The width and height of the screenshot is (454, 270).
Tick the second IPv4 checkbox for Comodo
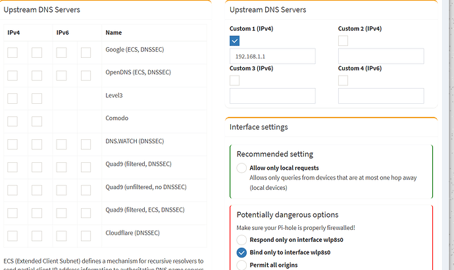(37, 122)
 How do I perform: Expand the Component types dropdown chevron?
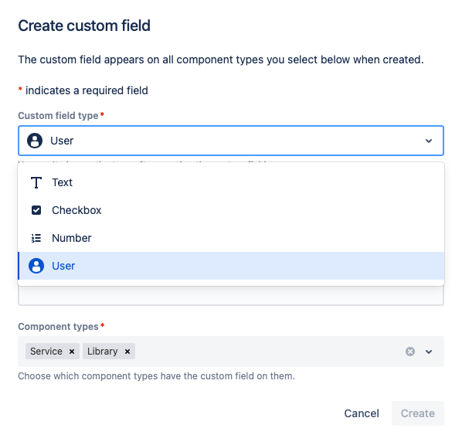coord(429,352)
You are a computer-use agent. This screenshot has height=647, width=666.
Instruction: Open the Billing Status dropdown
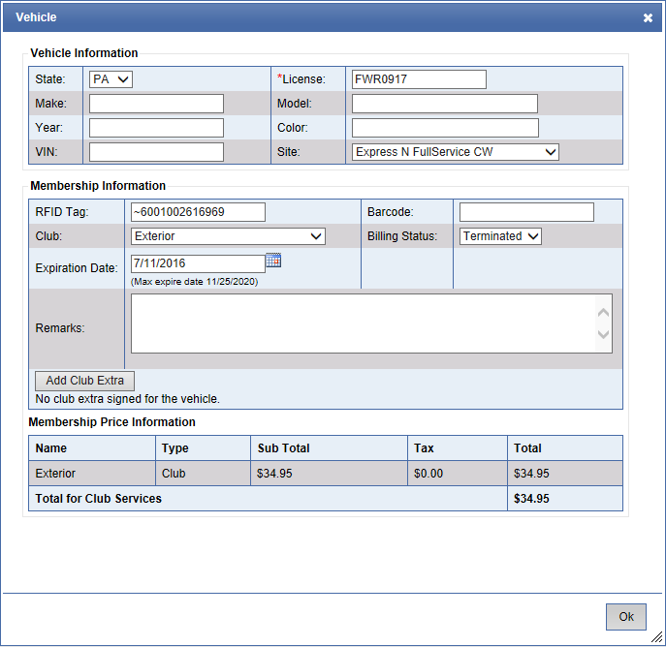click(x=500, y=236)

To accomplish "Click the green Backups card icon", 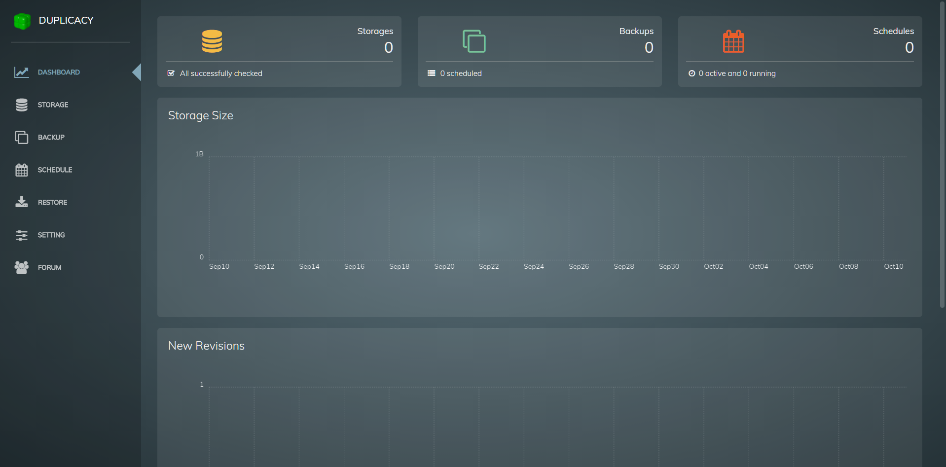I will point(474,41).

WHAT YOU SHOULD DO :: Although pictures appear among the records above, none are to be output; print exactly the lines from the line containing "Tick the second IPv4 checkbox for Comodo" through the line containing "You are a computer-use".

YOUR SOLUTION ::
Tick the second IPv4 checkbox for Comodo
(37, 122)
 How do I perform: Expand the Component types dropdown chevron?
coord(429,352)
You are a computer-use agent. This screenshot has height=647, width=666.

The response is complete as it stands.